Capacity planning at scale
Submitted by Raj Shekhar (@lunatech) on Friday, 10 March 2017
Full talk of 40 mins duration
Depending on your scale or architecture, capacity planning could be gigs of RAM or cloud VMs or physical computers at your colo.
For companies with a large and dedicated user base, getting the capacity planning wrong can cause outages and subsequently lead to loss of trust. Putting in excess capacity can lead to an inflated bill and a large operating cost.
This talk goes over how to go about understanding the services being offered, the affect the service has on downstream services, understand the risks and plan for failures.

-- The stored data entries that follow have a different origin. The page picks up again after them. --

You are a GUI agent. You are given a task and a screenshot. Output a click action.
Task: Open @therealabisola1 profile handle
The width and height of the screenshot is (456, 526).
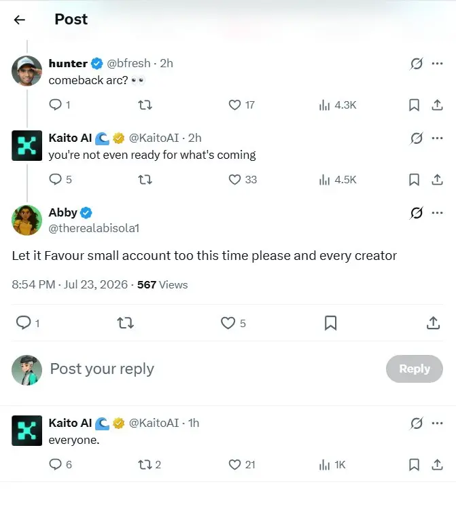tap(94, 228)
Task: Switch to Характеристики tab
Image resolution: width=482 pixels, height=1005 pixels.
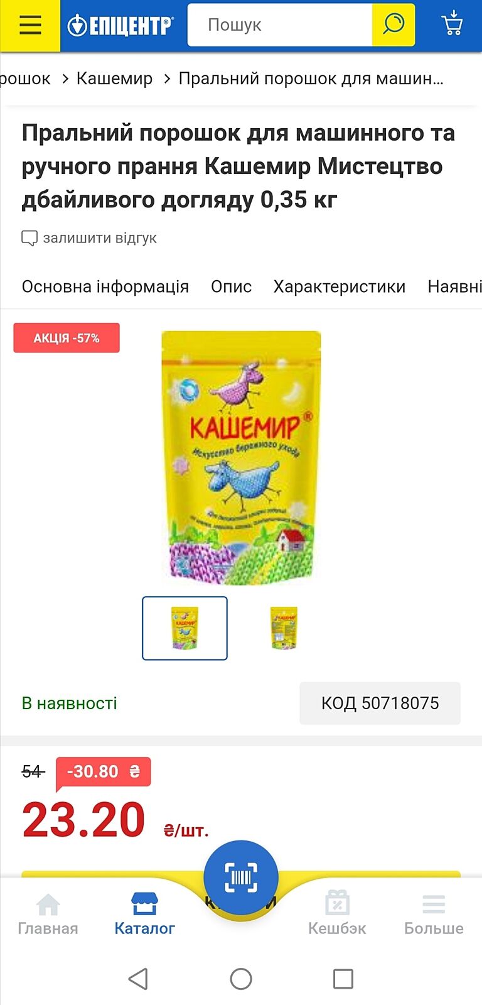Action: coord(340,286)
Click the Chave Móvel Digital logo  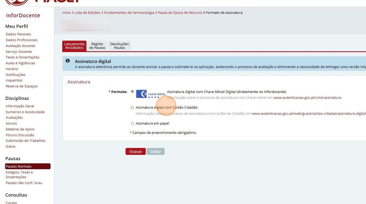click(151, 94)
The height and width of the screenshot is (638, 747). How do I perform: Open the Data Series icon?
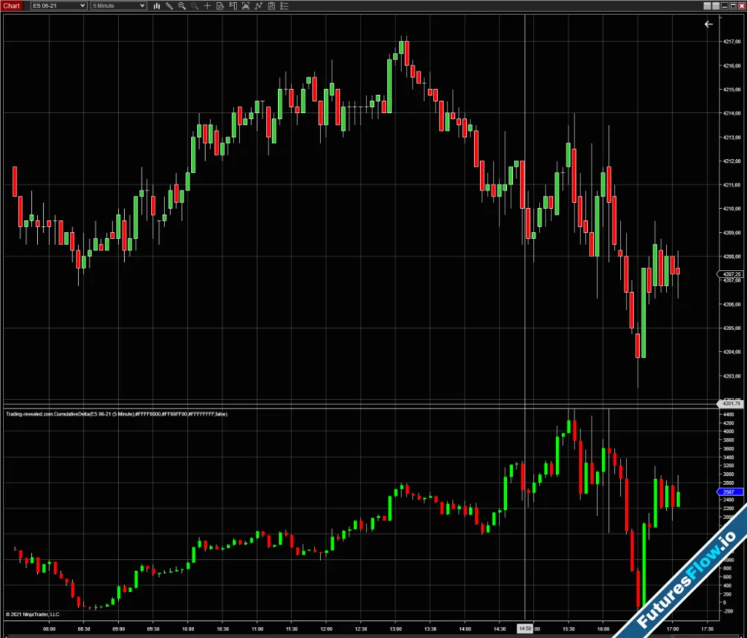pos(246,6)

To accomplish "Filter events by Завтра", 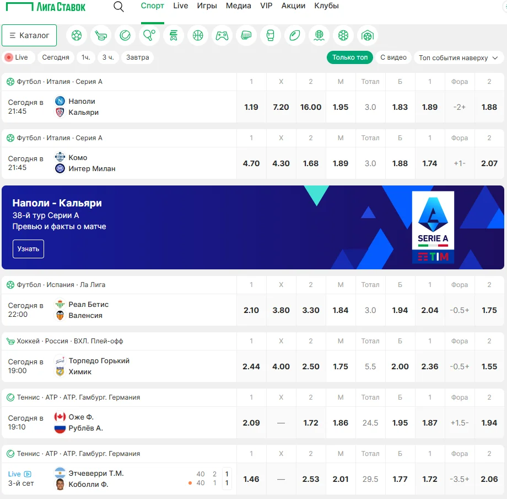I will [x=137, y=57].
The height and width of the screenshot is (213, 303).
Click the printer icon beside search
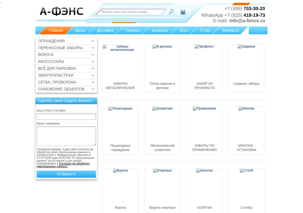tap(183, 12)
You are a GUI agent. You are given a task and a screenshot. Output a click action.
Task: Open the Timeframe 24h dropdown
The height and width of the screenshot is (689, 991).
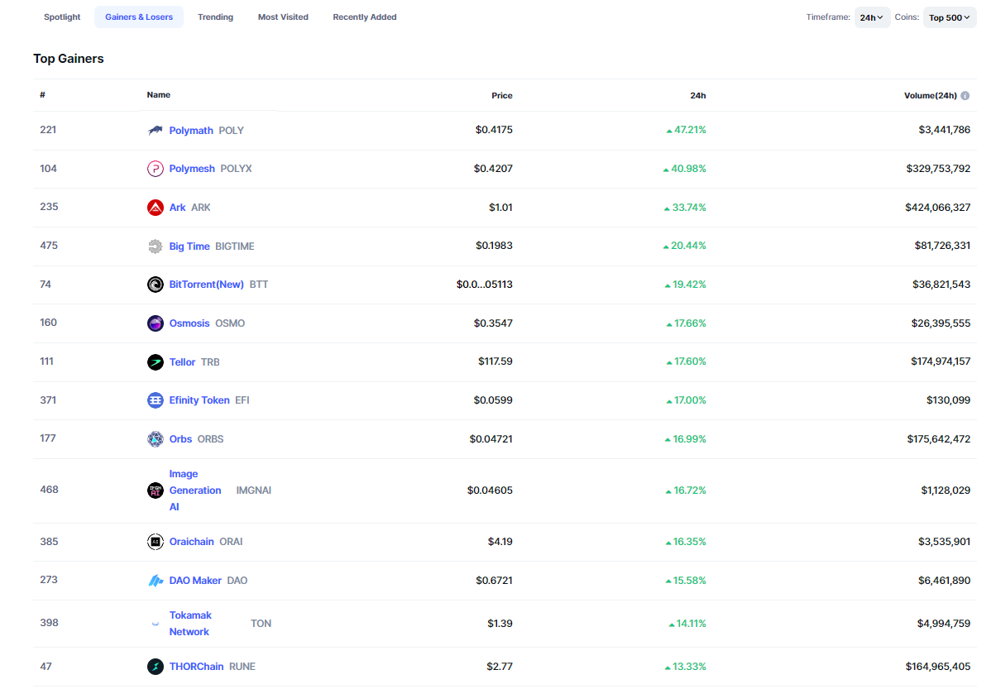point(872,17)
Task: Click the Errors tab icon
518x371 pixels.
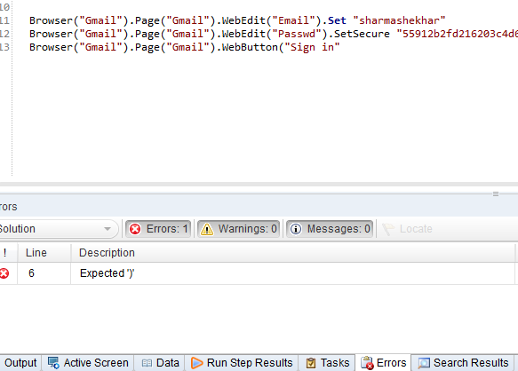Action: [367, 363]
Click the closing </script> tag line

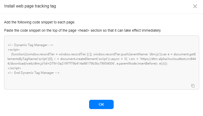(14, 68)
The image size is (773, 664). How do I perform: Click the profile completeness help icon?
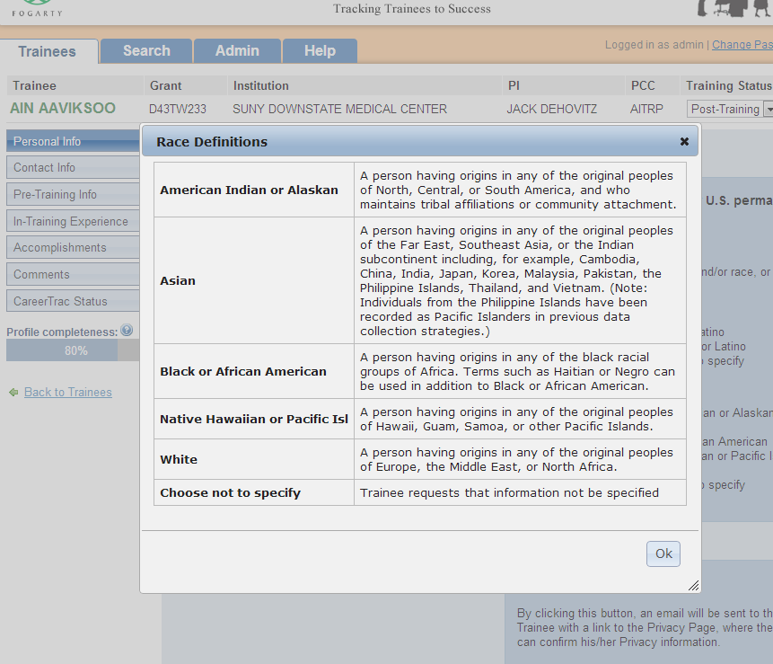[127, 331]
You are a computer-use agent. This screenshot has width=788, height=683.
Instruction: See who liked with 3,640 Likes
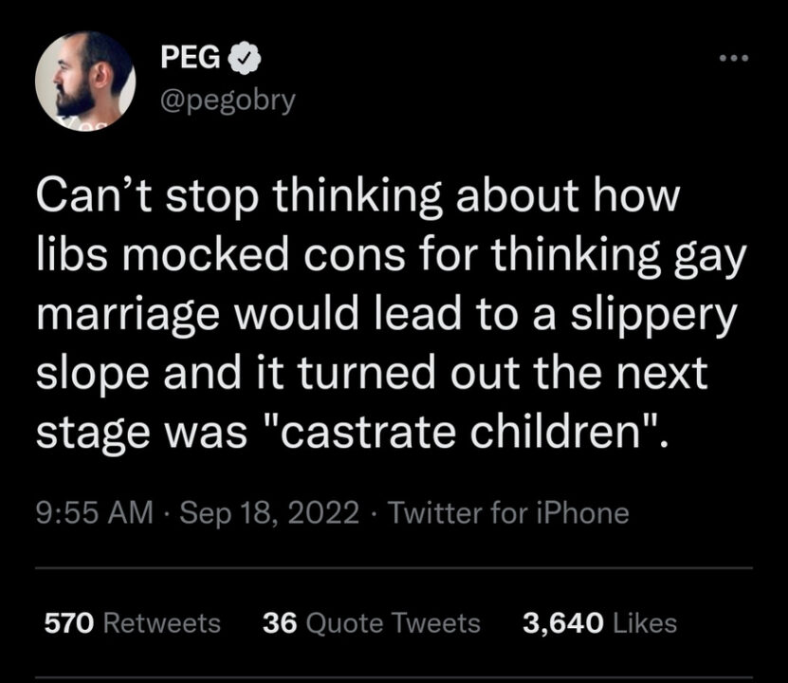[598, 623]
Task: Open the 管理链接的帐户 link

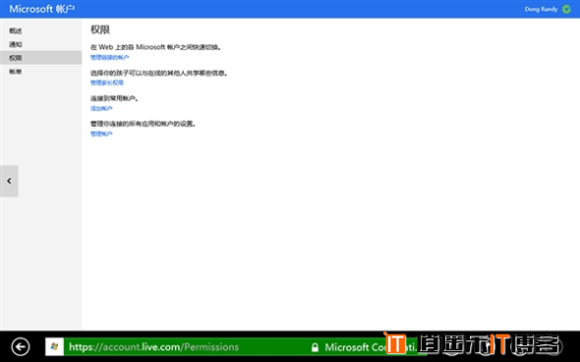Action: [109, 57]
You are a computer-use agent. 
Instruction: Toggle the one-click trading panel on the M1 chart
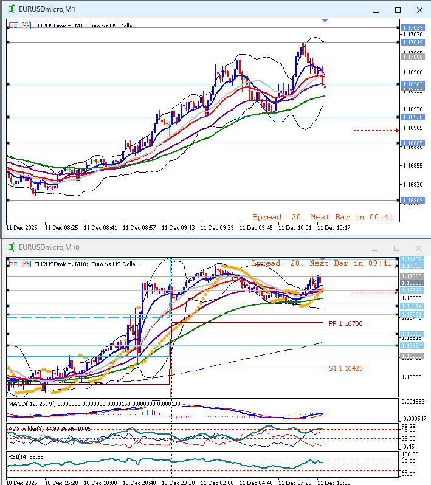pyautogui.click(x=25, y=26)
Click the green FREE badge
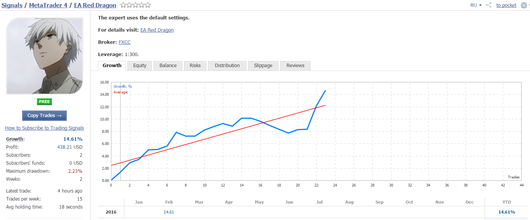Image resolution: width=530 pixels, height=220 pixels. tap(45, 102)

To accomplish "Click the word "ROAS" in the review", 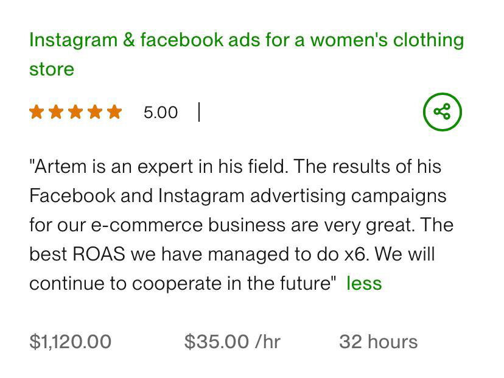I will [99, 254].
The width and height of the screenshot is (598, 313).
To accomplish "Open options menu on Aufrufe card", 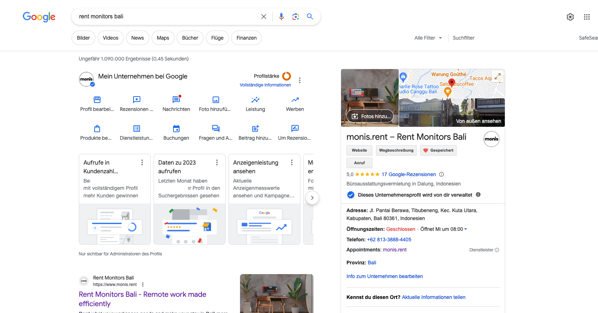I will [x=142, y=163].
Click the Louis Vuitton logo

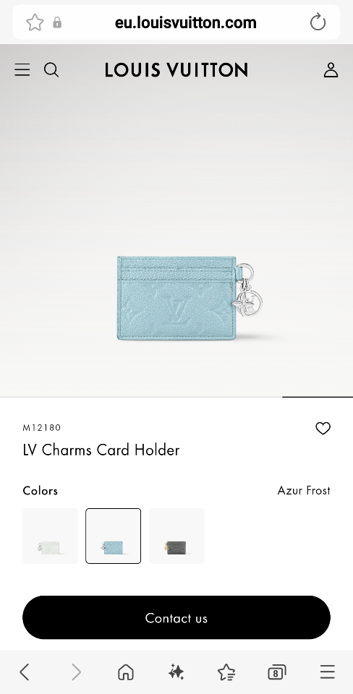(177, 70)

Thursday night football games has a lot of viewers in USA. In 2016, Twitter acquired rights to stream some of these games. The Site reliability team worked with the engineers to make sure that this streaming occurs without issues
Twitter services are built using microservices architecture and each service uses multiple other services to get the work done. In such a large distributed system architecture, capacity planning becomes major challenge to site reliability.
This talk provides the challenges that the Site Reliabilty team tackled when setting up the infrastructure
- Determine the primary drivers for increased load
- Determine correlation (and hopefully causality) between the traffic and load on other microservices
- Risk analysis and Plan B
- Verification of the capacity planning
This talk if for people who want to learn how to do capacity planning for a new feature release, the tools that can be used for analysis and capacity verification.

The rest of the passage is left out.